▶ _Exercise text_
With under an hour remaining, Carl calls out Maggie, hiding in the sand using Chris’s burrowing ability. Using a phase potion, Carl extracts the Maggie worm from Chris’s head. It burrows into Carl’s arm before a healing potion forces it out. Mongo eats the worm, killing Maggie.
Carl reveals his real plan to Juice Box: they’re keeping the gate. He sends her to tell the ninth-floor NPCs what she knows about the dungeon and their existence as NPCs. She reveals she and Louis are in love and flees to the portal. Zev texts urgently that Carl’s new plan is unacceptable, as it will destroy the level and kill all remaining NPCs in the market. The NPCs can’t be remade, and the market where magical gear is bought and the Desperado Club where sponsors gamble—both crucial revenue streams—will be cut off. Knowing this, Carl enacts the plan, promising Zev that what he does on the next floor will make the Syndicate hesitate before punishing him for his actions.
The gate opens in the Water Quadrant. For 20 minutes, ocean water, bombs, and sharks flood Larracos, destroying faction markets. Carl, now top-ranked, declares war on all hunters.
The president of outreach for the pacifist network that sponsors Carl, Dr. P. Hu, is revealed as Porthus, the author of one of the notes who accepted one hundred seasons of servitude to the Syndicate. He tells a colleague they’re going to wholeheartedly support Carl.
On post-apocalyptic Earth, bounty hunters Sadir and Gennrik search for a target called Gravy Boat from the illegal Walk-on List—corporations hiring hunters to kidnap surviving natives from colonized planets. They track the cat to New Queen Anne, a survivor settlement.
In a tent, Brad watches Bea, Carl’s ex-girlfriend, sleep with the stray she calls Ferdinand. The stray is revealed to be Gravy Boat, the bounty hunters’ target. Brad resents not entering the dungeon.
Sadir and Gennrik raid the tent. Lexis, working for Odette, arrives and kills Gennrik. Brad grabs a weapon, and Lexis shoots him. Lexis reports to Odette, who instructs her to frame Sadir for Gennrik’s murder and Brad’s shooting, staging the scene as a fight over the cat. The plan: leave Brad to die, have Sadir arrested, and then buy his warrant to ensure his cooperation. The cat goes to Borant for the bounty. Odette will keep Bea for a different purpose.
Carl’s orchestration of the mass rescue and subsequent attack on the ninth floor illustrate radical assertion of autonomy. Instead of merely using open stairwells to escape the fifth floor, Carl coordinates with Imani and Elle to weaponize the Gate of the Feral Gods. By exploiting this artifact, the party creates spatial portals that rescue over 500 isolated crawlers, accepting the risk of unleashing feral gods into abandoned bubbles. Carl hijacks the artifact’s destructive byproduct by opening a final portal to the ninth-floor city of Larracos, deliberately flooding Syndicate faction markets with ocean water and creating chaos on a protected level. When questioned about this economic sabotage, Carl defends his actions, stating, “[w]e didn’t cheat. We used the tools they gave us” (552). By employing the dungeon’s explicit game mechanics to dismantle the showrunners’ designed narrative, Carl prioritizes Agency and Resistance in a Controlled System.

▶ _Given data_
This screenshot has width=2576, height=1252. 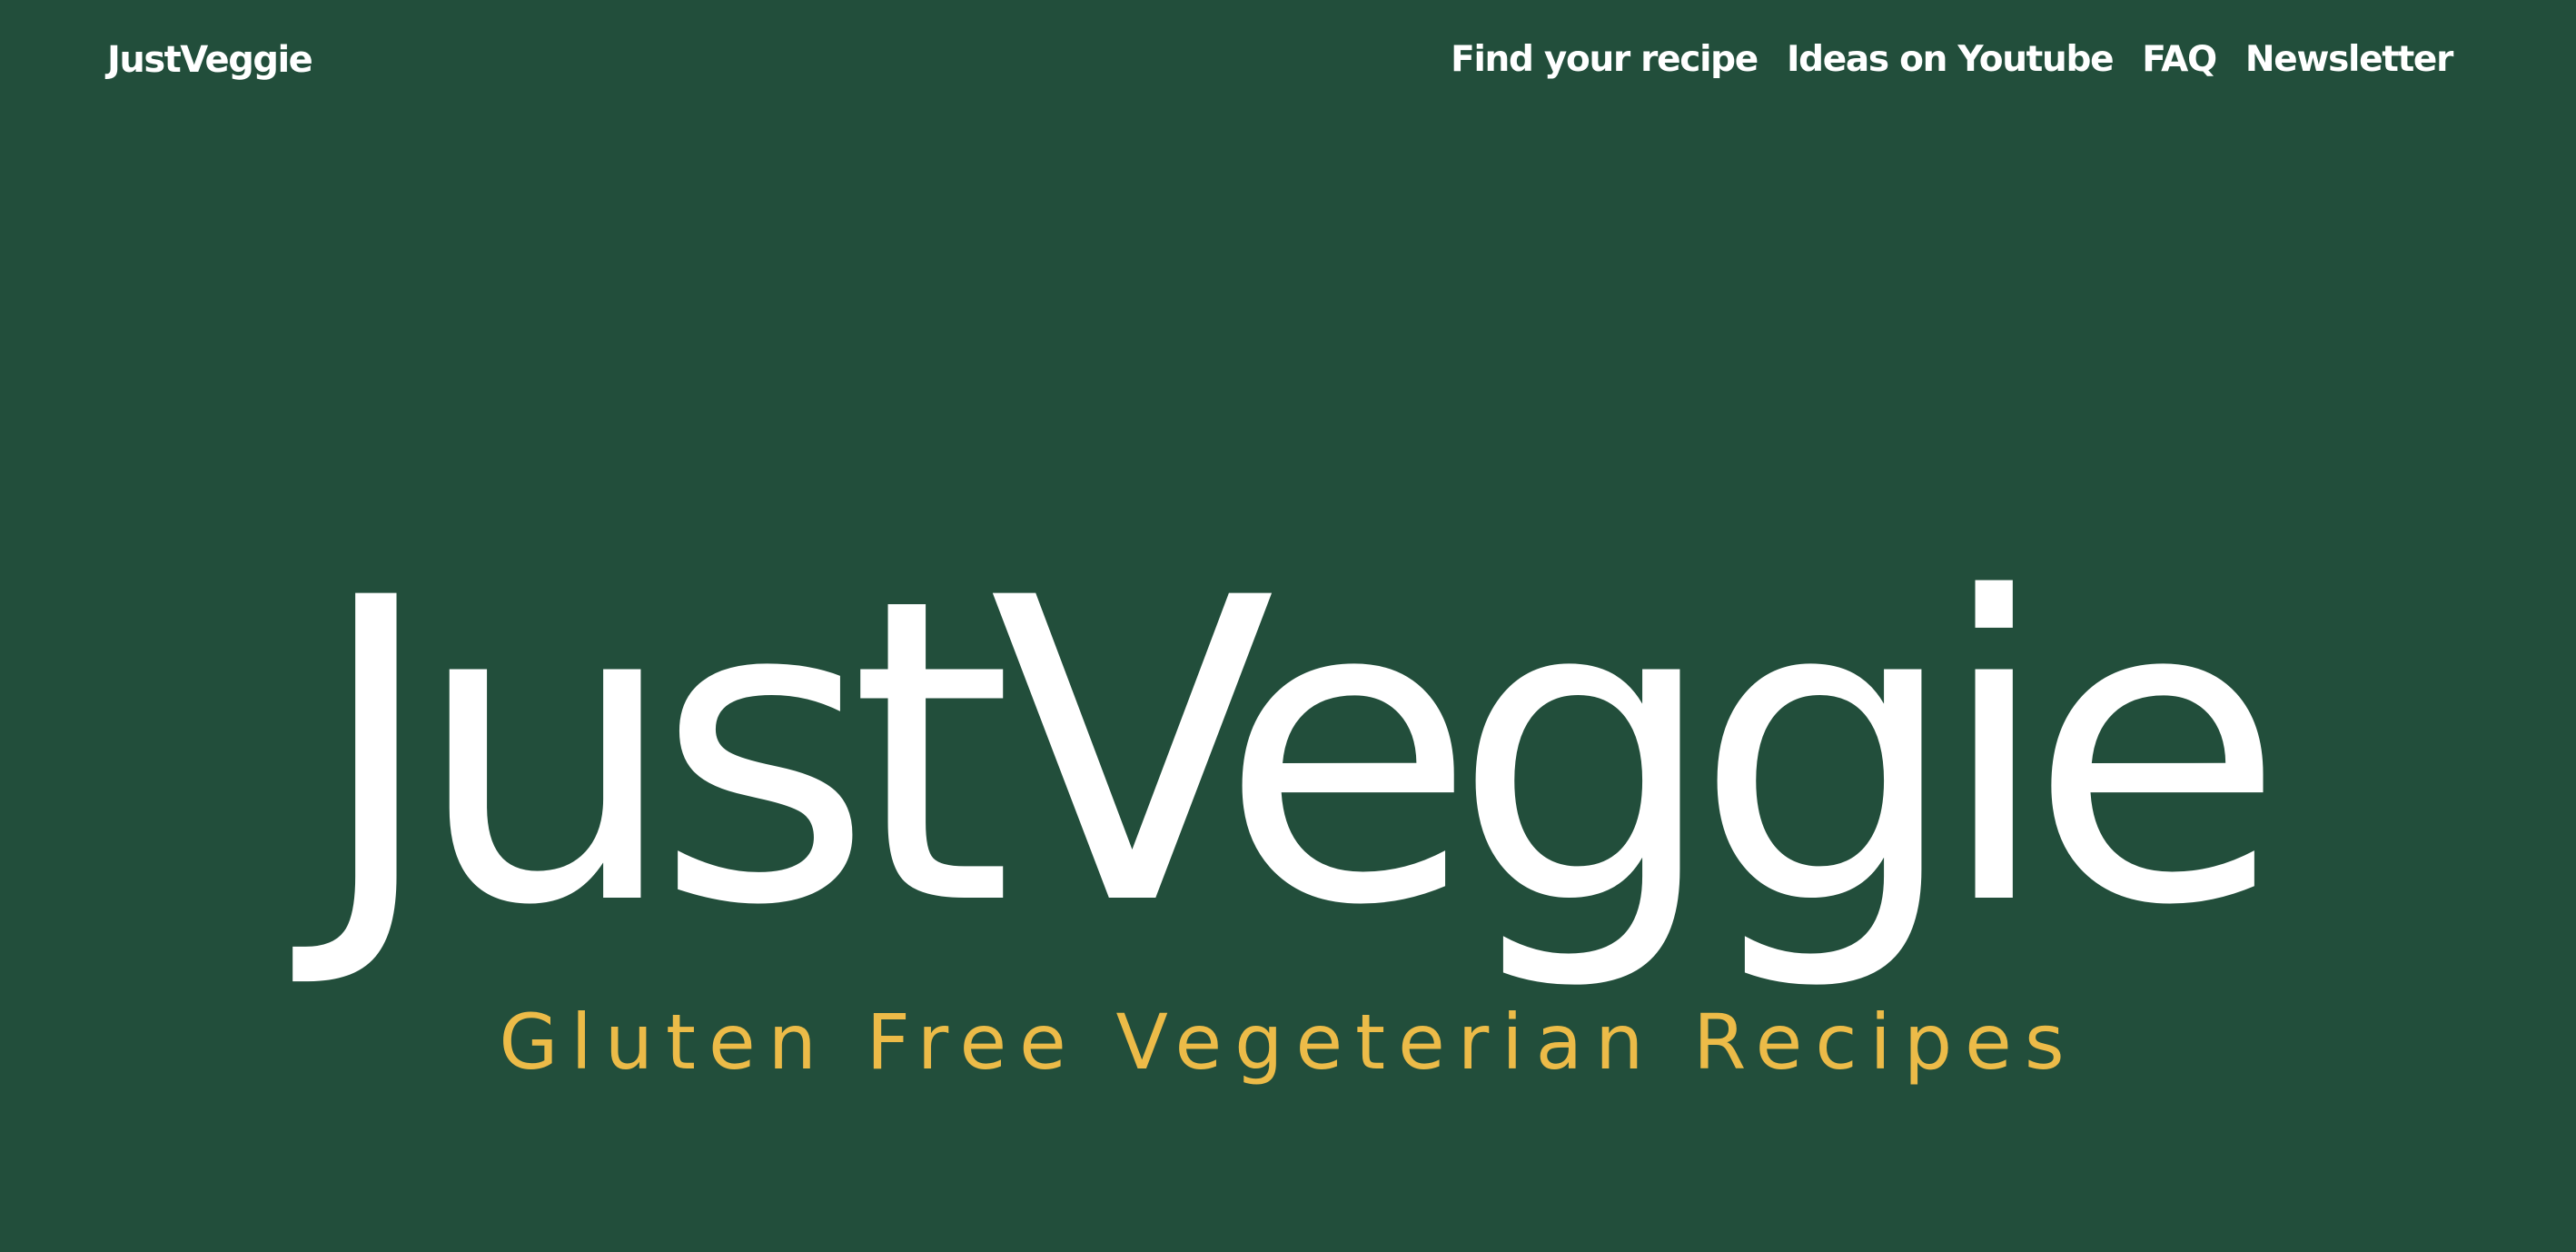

▶ _Questions to answer_
A. Rewrite the plot summary from "The president of" to "a survivor settlement.", replacing "bounty hunters" with "trackers".
B. Answer these questions from the plot summary:
(i) In which quadrant does the gate open?
(ii) What name does Bea give the stray?
(iii) How many isolated crawlers do the party's portals rescue?
The material is separate from the plot summary.

▶ _Written responses_
A.
The president of outreach for the pacifist network that sponsors Carl, Dr. P. Hu, is revealed as Porthus, the author of one of the notes who accepted one hundred seasons of servitude to the Syndicate. He tells a colleague they’re going to wholeheartedly support Carl.
On post-apocalyptic Earth, trackers Sadir and Gennrik search for a target called Gravy Boat from the illegal Walk-on List—corporations hiring hunters to kidnap surviving natives from colonized planets. They track the cat to New Queen Anne, a survivor settlement.

B.
(i) The Water Quadrant.
(ii) Ferdinand.
(iii) Over 500.